Document extract
===

Wake up. Check email. Check Facebook. Check Instagram. What did I miss? Where did my friends go last night? Looks like they had fun without me. High school nemesis just got married. Oh and dorky girl from fifth grade math just had her second baby. How many new followers can I get today with this #tbt? He never texted me back but he liked all of these random photos 40 minutes ago?!
I was done.
It took me a while to realize it but I found myself turning on my phone and diving into other peoples lives. I would find myself going down a dark black hole of internet envy. Whenever I opened my internet browser I would immediately start typing the word “facebook”. It was subconscious and it was scary. When I got there, I would wonder why all of these people had (and were doing) the things I wanted. I was making myself jealous as I lay in bed each morning starting my day in other people’s worlds. I was comparing my life constantly to that of others and using the knowledge I had through social media to come up with grand disillusions as to how my life SHOULD be. Meanwhile I wasn’t living to it’s full potential.
I began to realize how much time and love I could give to myself if I stopped living on social media and started to embrace my own story. So I took a simple pledge. No facebook, no instagram and no twitter, no social media for one week. Who knew deleting apps would be so hard (and so sad to have to admit that). But I did it and here’s what happened.

===

Available data
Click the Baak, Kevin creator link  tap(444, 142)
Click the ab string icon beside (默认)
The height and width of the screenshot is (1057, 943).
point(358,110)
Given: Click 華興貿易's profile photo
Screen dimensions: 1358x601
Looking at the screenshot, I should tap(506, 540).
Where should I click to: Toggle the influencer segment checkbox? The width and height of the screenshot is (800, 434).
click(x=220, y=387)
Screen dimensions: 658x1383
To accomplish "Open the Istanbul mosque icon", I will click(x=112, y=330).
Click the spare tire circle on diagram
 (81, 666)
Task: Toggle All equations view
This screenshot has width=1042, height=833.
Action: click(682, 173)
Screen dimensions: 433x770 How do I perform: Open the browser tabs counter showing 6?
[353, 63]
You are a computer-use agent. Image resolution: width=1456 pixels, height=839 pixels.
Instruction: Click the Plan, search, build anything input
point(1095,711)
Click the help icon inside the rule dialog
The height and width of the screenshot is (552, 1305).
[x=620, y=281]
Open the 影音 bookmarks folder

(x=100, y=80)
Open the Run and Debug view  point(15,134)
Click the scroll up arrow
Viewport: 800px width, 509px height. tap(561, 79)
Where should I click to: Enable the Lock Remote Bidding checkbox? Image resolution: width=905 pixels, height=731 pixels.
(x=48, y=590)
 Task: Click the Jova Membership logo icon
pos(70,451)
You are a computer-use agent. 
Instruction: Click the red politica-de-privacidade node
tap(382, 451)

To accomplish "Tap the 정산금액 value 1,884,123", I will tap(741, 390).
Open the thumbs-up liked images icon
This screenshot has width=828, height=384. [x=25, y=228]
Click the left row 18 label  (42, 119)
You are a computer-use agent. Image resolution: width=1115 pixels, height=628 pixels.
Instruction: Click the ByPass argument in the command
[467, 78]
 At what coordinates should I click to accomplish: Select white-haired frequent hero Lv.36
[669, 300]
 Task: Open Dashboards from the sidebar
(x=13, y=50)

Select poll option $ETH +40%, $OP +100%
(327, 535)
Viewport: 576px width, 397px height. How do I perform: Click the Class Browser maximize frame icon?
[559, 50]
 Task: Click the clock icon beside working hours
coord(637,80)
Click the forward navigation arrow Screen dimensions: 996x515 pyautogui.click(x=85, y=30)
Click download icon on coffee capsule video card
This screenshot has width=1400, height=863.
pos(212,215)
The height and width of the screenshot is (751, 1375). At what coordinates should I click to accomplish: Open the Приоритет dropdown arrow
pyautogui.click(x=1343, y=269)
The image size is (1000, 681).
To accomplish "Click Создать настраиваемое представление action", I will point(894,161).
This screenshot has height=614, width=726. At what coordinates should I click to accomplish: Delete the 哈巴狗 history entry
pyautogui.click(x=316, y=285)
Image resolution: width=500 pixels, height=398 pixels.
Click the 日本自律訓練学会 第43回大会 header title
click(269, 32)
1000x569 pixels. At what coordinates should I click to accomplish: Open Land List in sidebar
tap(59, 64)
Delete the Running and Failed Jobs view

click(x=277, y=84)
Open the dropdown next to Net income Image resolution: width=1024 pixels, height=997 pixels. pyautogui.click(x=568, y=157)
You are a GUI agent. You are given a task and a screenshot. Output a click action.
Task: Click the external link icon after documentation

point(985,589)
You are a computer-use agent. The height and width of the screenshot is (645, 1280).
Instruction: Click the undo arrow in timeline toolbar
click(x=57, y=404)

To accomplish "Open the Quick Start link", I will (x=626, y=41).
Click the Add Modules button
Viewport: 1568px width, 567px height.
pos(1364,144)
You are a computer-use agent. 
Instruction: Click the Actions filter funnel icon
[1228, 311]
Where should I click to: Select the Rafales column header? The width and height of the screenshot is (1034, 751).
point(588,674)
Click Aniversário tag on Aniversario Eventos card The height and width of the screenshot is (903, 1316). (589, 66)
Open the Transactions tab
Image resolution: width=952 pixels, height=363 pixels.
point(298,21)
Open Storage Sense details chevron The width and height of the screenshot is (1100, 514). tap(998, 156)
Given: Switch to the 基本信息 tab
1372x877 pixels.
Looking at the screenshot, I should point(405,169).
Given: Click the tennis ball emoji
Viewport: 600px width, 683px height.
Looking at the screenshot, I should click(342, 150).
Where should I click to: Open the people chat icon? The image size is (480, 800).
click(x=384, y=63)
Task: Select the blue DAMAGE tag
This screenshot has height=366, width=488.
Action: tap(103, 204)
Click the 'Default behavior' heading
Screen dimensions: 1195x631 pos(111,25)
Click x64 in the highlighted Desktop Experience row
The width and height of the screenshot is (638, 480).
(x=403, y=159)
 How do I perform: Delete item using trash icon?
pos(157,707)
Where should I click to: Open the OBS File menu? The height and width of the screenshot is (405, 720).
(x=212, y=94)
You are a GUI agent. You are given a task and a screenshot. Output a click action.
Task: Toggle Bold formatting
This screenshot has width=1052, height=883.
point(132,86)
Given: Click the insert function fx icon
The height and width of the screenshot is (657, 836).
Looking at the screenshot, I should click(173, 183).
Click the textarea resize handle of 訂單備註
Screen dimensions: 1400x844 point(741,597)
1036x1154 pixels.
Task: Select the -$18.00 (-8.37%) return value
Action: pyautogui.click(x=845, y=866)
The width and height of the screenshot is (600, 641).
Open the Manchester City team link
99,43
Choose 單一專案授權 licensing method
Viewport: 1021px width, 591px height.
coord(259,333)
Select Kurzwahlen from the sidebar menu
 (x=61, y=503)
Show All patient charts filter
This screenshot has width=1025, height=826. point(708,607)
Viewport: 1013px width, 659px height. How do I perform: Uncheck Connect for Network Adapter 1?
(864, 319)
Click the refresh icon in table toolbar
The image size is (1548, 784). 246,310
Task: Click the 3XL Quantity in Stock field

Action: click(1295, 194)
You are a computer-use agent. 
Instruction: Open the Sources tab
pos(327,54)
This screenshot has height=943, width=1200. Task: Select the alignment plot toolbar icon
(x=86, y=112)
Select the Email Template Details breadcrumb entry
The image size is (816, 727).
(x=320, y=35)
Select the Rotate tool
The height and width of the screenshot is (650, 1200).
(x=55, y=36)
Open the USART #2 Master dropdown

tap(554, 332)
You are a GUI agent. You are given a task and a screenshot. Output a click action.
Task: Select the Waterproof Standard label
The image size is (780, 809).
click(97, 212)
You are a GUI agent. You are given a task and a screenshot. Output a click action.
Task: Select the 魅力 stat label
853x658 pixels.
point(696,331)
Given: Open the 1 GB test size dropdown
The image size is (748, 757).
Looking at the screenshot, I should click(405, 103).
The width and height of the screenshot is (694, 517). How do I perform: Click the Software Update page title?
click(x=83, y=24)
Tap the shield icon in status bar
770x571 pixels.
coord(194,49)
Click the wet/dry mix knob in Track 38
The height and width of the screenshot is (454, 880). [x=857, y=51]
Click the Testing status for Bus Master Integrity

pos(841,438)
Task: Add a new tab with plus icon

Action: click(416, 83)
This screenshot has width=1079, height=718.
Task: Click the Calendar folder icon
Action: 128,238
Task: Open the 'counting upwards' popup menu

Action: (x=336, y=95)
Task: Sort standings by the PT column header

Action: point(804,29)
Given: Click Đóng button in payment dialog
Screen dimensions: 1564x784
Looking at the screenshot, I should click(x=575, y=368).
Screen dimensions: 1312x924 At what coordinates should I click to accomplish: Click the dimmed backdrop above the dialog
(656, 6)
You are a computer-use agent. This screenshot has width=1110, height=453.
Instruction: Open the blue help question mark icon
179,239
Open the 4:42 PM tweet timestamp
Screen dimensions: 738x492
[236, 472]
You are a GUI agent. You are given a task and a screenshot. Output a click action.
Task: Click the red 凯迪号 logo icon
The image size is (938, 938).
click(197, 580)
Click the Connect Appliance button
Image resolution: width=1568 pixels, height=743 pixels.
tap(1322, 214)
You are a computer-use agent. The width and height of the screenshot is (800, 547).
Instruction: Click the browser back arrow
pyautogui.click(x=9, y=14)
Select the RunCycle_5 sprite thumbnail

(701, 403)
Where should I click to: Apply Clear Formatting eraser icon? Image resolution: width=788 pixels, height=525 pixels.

===

Write out the piece about quitting social media, starting with "Wake up. Check" and going on through "40 minutes ago?!". Work only from the piece about quitting social media, not from the records.

Solution to this problem
Wake up. Check email. Check Facebook. Check Instagram. What did I miss? Where did my friends go last night? Looks like they had fun without me. High school nemesis just got married. Oh and dorky girl from fifth grade math just had her second baby. How many new followers can I get today with this #tbt? He never texted me back but he liked all of these random photos 40 minutes ago?!